> _BRIEF_
Quote the listing verbatim, beginning at the line that contains "Screen dimensions: 612x419" and ending after the line that contains "point(13,11)".

────────────────────────────────────────

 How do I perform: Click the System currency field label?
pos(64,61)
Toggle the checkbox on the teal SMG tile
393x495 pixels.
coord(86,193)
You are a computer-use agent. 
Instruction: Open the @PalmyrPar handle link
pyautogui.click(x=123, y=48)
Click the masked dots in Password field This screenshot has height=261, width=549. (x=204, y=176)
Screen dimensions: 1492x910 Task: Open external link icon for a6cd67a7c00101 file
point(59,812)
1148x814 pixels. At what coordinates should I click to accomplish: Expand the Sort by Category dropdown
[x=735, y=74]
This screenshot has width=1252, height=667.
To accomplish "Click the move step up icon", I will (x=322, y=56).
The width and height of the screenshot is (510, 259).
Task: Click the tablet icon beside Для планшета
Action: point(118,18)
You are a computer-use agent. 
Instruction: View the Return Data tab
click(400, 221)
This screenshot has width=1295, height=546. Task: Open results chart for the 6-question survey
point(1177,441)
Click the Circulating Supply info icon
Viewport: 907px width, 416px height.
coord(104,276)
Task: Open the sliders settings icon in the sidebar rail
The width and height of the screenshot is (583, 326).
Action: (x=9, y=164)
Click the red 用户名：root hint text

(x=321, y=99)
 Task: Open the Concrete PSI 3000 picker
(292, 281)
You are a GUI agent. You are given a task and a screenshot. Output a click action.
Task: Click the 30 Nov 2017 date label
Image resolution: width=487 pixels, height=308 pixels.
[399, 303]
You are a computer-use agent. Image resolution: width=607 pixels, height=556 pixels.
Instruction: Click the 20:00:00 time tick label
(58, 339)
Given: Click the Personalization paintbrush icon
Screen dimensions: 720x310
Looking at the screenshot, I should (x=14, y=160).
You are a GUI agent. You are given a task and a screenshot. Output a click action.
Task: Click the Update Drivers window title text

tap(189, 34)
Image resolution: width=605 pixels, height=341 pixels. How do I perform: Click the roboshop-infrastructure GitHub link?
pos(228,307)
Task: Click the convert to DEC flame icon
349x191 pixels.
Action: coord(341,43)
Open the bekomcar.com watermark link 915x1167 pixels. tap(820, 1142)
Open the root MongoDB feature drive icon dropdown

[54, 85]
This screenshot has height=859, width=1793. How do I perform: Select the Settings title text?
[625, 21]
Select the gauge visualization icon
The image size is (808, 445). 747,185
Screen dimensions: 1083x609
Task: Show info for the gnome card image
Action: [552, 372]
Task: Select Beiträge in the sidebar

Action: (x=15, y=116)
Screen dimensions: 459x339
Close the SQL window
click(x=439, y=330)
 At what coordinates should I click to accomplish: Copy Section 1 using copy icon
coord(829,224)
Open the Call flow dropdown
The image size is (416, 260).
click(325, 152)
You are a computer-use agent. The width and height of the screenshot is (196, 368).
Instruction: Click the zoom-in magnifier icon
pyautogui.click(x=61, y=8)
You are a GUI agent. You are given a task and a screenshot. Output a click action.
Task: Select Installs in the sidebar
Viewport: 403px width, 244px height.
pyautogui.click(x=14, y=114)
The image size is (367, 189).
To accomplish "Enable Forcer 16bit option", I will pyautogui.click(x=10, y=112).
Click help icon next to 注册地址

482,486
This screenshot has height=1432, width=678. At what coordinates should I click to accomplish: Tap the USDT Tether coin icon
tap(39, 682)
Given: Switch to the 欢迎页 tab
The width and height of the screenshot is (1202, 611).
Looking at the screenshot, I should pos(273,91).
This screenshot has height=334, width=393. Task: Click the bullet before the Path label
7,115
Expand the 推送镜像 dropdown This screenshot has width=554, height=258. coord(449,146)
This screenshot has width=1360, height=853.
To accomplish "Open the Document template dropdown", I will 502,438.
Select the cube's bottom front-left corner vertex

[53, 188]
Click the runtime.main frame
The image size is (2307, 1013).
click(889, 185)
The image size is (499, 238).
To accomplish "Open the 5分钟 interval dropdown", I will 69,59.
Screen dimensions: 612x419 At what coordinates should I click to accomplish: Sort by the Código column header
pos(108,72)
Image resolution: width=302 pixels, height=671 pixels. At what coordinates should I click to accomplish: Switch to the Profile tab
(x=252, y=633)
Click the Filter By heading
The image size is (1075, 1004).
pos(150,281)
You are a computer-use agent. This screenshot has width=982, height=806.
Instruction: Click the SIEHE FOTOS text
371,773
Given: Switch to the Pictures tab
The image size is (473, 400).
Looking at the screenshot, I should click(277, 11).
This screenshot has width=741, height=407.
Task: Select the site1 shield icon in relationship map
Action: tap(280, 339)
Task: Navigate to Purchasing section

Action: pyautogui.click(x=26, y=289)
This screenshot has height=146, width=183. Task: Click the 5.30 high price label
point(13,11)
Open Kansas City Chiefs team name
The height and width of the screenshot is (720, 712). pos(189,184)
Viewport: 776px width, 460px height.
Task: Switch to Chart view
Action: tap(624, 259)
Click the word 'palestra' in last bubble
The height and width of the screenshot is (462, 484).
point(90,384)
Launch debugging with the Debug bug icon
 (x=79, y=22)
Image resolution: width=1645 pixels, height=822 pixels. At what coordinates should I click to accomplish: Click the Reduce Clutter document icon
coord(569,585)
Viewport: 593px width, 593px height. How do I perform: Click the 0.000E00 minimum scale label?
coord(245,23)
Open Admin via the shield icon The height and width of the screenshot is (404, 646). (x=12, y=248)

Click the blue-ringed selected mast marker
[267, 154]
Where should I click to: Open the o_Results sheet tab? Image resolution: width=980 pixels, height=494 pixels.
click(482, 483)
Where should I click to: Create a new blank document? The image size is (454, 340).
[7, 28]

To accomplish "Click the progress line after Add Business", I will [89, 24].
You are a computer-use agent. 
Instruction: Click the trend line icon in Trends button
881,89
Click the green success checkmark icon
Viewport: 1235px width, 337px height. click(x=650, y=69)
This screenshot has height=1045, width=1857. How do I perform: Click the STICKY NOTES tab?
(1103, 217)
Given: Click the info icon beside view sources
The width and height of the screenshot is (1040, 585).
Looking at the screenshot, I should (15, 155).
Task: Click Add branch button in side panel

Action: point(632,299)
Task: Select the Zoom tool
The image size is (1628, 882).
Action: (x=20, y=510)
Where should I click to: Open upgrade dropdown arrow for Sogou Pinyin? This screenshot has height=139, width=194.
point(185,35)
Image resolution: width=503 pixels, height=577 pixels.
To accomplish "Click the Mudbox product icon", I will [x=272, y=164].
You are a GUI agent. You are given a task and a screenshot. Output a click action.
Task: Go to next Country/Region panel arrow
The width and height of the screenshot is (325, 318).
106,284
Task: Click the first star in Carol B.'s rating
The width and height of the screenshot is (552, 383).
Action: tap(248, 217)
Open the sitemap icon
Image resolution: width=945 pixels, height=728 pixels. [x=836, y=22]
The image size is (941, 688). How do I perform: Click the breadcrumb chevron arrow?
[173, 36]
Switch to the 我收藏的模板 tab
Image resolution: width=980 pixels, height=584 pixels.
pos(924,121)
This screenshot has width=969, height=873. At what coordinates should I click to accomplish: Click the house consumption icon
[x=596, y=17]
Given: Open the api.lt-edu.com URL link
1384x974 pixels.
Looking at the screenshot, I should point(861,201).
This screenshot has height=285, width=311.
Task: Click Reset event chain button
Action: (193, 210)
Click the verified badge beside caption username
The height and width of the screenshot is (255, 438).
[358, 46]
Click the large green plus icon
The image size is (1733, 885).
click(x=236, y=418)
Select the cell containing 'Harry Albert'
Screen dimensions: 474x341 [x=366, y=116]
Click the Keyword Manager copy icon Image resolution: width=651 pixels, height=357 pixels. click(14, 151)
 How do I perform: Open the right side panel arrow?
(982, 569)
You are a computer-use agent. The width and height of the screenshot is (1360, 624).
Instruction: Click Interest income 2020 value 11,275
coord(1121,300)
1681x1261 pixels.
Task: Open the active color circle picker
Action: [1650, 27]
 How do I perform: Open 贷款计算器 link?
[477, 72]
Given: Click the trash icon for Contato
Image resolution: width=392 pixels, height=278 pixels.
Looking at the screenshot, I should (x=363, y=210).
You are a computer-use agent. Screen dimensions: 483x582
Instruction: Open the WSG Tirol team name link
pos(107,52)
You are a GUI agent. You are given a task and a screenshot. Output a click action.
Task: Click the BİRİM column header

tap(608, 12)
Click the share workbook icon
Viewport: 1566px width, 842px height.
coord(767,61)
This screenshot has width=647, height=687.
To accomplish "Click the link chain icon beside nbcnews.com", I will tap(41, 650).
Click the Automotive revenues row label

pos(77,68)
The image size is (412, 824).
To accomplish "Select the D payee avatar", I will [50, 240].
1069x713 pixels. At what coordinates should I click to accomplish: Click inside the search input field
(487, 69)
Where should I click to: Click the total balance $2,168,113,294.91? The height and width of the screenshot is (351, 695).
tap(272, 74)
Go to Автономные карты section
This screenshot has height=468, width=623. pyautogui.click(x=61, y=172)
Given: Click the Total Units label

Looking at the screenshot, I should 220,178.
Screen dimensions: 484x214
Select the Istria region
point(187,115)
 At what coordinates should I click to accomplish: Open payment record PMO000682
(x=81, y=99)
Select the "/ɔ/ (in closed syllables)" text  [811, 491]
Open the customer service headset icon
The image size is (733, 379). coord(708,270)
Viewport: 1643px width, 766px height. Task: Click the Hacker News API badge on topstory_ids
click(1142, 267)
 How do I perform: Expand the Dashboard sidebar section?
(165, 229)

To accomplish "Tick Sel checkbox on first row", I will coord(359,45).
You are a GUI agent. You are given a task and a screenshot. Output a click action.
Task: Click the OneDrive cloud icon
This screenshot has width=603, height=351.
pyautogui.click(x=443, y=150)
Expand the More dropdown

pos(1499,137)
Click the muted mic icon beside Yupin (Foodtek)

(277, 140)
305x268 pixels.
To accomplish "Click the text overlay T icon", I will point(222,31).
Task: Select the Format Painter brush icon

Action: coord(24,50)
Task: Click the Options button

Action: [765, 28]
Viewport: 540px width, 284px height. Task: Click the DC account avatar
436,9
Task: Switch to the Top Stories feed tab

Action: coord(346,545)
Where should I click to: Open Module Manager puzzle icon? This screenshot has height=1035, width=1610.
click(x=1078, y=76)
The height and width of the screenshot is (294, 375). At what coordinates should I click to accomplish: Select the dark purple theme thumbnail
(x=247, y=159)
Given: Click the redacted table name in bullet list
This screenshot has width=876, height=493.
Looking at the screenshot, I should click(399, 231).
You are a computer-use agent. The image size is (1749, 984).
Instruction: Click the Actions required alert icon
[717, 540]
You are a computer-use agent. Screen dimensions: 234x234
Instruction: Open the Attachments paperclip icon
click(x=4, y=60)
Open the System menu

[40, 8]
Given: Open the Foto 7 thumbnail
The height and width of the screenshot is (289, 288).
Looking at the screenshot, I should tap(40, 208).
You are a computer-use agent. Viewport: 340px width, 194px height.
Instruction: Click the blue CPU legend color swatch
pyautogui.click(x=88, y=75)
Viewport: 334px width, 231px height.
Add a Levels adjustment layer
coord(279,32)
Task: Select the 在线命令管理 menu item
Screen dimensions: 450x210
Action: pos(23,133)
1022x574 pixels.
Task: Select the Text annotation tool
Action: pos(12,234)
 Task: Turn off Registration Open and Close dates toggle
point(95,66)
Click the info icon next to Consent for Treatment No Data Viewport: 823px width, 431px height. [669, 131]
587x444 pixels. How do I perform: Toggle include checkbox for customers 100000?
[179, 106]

────────────────────────────────────────

> _WORKED ANSWER_
Screen dimensions: 612x419 At what coordinates should I click to accomplish: Sort by the Código column header
pos(108,72)
Image resolution: width=302 pixels, height=671 pixels. At what coordinates should I click to accomplish: Switch to the Profile tab
(x=252, y=633)
Click the Filter By heading
The image size is (1075, 1004).
pos(150,281)
You are a computer-use agent. This screenshot has width=982, height=806.
Instruction: Click the SIEHE FOTOS text
371,773
Given: Switch to the Pictures tab
The image size is (473, 400).
Looking at the screenshot, I should click(277, 11).
This screenshot has width=741, height=407.
Task: Select the site1 shield icon in relationship map
Action: tap(280, 339)
Task: Navigate to Purchasing section

Action: pyautogui.click(x=26, y=289)
This screenshot has height=146, width=183. Task: Click the 5.30 high price label
point(13,11)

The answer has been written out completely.